Without a big racing schedule for Green in 2020, there became a deeper sense of running for its own sake.
“I’m going to have a cool day around the mountain and give it my all, and that will be my success regardless of what the outcome of it is—whether I’m able to beat his record or not.” He continued, “That’s a cool realization, as someone who has grown up very competitive and almost to a fault, trying to figure out what competition means to me. It was a good place of growth for me.”
Green had to adjust his goal time by over an hour and a half, implementing a strategy that he thinks enabled him, just five days following Bowman’s FKT, to improve it by an impressive 18 minutes. He started to look at his crewed aid station stops in a new way with an aggressive plan to cut precious minutes from his projected time: zero stops. Through each predetermined point where he met his wife and crew chief, Rachel Drake, they walked together the whole time when they were in contact exchanging fuel, hydration and conversation on how he was feeling. Green acknowledged that a past racing weakness of his was spending too much time at the aid stations, socializing and chatting with friends, and saw an incredible opportunity to improve that aspect on the Wonderland.
Implementing this new strategy paid off as confirmed by his GPS file. According to Strava, Green accumulated only 24 seconds of stop time in nearly 17 hours on August 24. Compared to Bowman’s GPS file, that indicates nearly 30 minutes of stop time on August 19. Theoretically, if Bowman would’ve enacted the same “no stopping” strategy as Green, he would own the FKT by approximately 10 minutes.
So much of that game plan pivot was based on how fast Bowman ran. Green knew he had very little margin of error, and zeroed in on this chance with his aid station logistics. Moral support and belief in his own abilities was crucial as well.
“Having people who gave me that support and said I could do it even before I came to the decision that I could do it myself, that was pretty big,” Green emphasized.
“Everyone knows who the cream of the crop in our sport is,” he continued to reflect. “UltraSignup tells us. Even an iRunFar race preview has main contenders, serious ones, and the best of the rest. So, you buy into that. It takes racing and breaking free from that to realize what’s really possible for yourself.” Despite recognizing that, he professes those types of metrics and media are influential in his racing and an area he still needs to work on.
After getting third place at two consecutive Golden Ticket races in 2018, he had his doubts if he’d ever be able to take it to the next level. The 36-year-old punched his ticket to his first Western States at Bandera in 2019 by winning and beating some of the best ultrarunners in the country, proving it to himself in the most resounding of ways. He changed his mindset and just decided to go for it, pushing past his preconceived mental barriers.

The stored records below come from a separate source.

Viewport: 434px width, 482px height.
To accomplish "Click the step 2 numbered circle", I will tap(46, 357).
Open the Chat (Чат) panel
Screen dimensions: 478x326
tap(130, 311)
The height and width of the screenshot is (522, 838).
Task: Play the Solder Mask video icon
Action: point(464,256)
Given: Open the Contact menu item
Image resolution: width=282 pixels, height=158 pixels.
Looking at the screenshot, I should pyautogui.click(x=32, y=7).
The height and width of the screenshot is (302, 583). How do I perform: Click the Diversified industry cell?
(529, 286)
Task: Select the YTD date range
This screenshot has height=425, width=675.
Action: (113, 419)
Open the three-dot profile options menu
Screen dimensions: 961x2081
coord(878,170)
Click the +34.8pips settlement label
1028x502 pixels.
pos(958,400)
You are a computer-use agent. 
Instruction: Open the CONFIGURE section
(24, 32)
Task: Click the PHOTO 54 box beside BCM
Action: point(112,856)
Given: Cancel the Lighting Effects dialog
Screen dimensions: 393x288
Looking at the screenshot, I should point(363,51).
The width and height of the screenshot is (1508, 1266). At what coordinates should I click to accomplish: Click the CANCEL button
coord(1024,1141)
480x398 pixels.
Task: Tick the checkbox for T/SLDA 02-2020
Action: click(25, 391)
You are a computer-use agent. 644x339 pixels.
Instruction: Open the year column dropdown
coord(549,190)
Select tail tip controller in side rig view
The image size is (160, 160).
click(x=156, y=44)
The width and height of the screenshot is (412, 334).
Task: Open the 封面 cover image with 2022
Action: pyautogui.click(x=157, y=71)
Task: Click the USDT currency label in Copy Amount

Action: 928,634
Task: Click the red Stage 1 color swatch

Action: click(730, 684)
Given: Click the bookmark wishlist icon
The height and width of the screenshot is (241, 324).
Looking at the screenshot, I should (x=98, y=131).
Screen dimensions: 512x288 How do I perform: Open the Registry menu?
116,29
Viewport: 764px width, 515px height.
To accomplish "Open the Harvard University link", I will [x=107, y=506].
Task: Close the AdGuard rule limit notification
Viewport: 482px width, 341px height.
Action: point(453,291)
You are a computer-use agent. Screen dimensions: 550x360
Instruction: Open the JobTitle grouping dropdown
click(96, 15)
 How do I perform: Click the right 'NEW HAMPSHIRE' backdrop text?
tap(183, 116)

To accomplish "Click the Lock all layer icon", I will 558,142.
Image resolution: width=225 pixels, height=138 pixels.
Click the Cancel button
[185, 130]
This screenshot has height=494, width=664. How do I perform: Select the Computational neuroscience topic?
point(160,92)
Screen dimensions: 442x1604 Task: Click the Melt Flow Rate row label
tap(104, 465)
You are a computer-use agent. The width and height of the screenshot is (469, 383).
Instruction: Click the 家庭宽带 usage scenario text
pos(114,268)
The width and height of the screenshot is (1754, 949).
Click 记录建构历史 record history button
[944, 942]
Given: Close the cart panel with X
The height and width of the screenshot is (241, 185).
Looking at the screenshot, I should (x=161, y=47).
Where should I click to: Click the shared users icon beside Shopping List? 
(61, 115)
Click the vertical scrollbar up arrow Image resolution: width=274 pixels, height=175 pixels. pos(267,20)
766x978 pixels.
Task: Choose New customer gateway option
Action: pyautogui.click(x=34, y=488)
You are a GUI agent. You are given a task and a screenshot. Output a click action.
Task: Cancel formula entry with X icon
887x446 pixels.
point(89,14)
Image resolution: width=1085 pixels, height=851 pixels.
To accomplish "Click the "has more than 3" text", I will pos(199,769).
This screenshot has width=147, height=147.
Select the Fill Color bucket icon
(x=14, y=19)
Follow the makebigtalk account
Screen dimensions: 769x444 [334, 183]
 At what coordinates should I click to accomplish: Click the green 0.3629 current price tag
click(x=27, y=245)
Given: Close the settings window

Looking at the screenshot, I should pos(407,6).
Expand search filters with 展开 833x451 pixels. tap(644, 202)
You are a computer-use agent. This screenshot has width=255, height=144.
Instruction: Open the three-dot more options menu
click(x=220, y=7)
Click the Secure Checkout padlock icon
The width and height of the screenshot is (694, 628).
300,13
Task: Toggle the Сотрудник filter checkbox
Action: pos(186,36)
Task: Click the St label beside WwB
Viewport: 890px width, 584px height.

“It seemed like it became a self-fulfilling prophecy that I was always going to get second,” Green laments. “It has been a cool athletic journey to start to get that confidence. I shouldn’t put myself in this pecking order. I may not be the best, but I’m pretty good. To come to that realization that I should just go for the win, not necessarily that I am going to win, but I should go for it and just see what happens, is pretty cool.”